To do: Write out every entry, unchanged. Skip any picture.
::::::::
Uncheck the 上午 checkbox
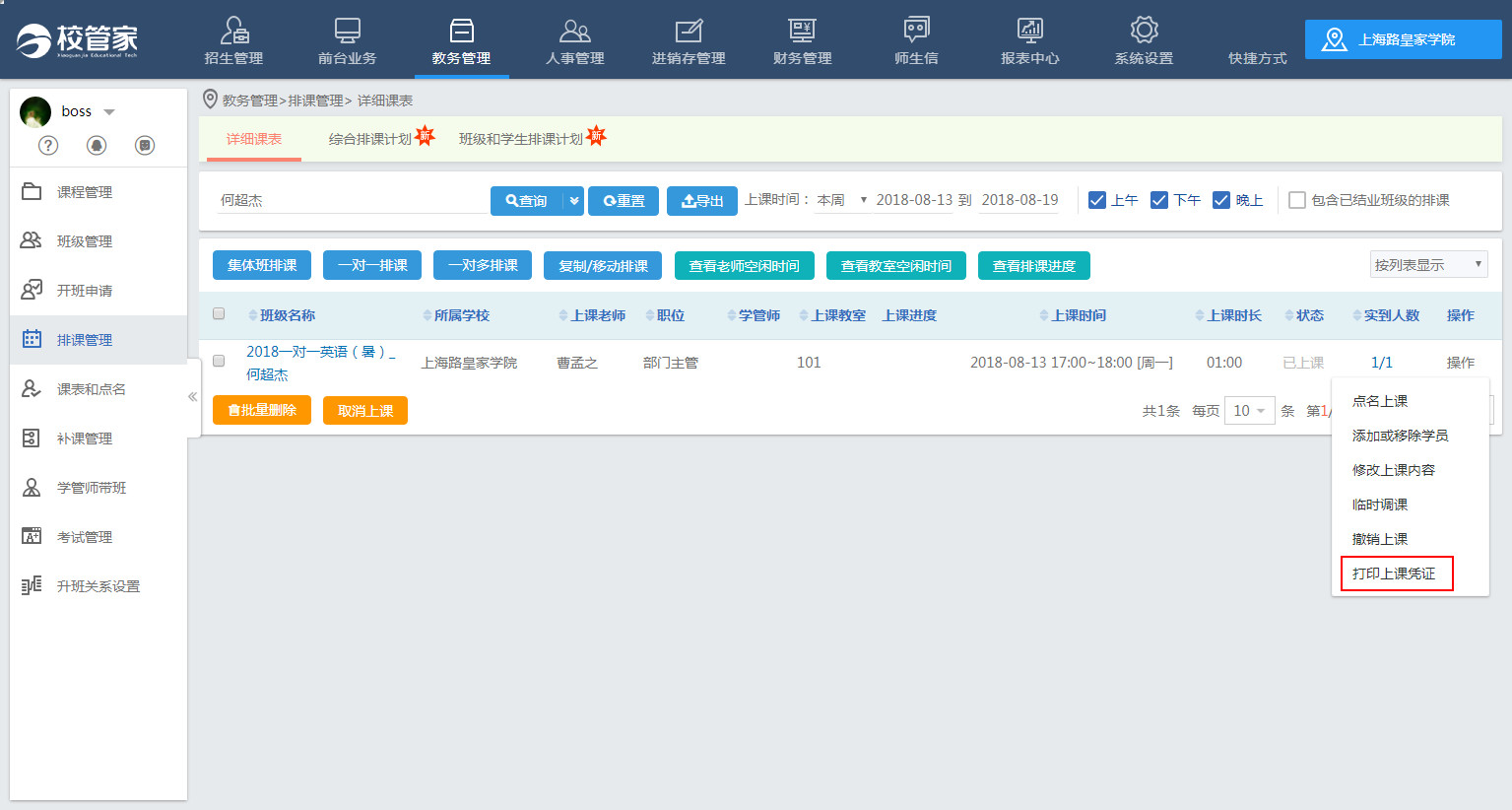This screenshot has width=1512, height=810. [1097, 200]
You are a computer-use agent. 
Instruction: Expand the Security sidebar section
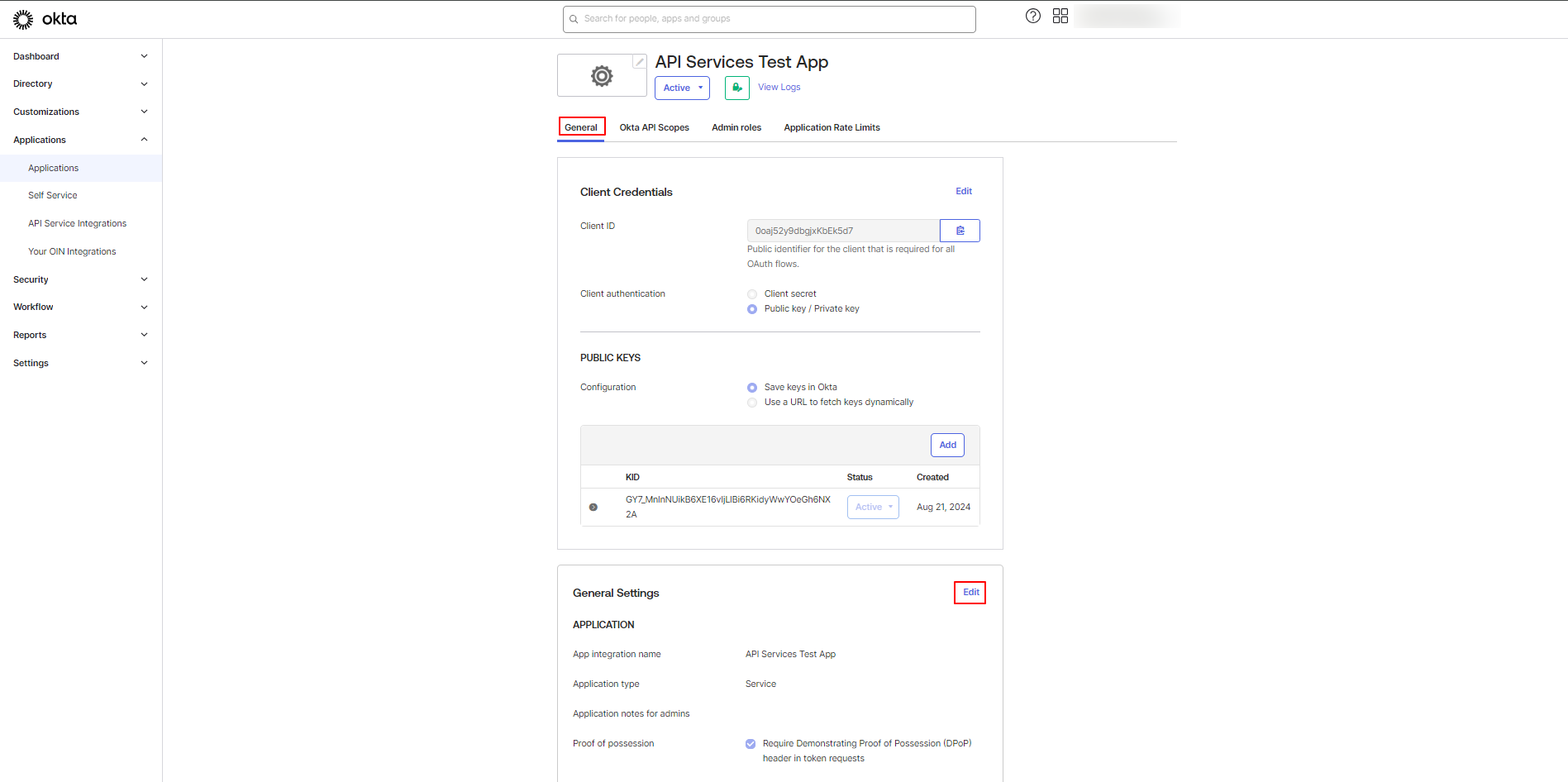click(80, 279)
::::::::
Task answer:
Uncheck the 上午 checkbox
This screenshot has width=1512, height=810. [1097, 200]
You are a computer-use agent. 
Instruction: Expand the Security sidebar section
click(80, 279)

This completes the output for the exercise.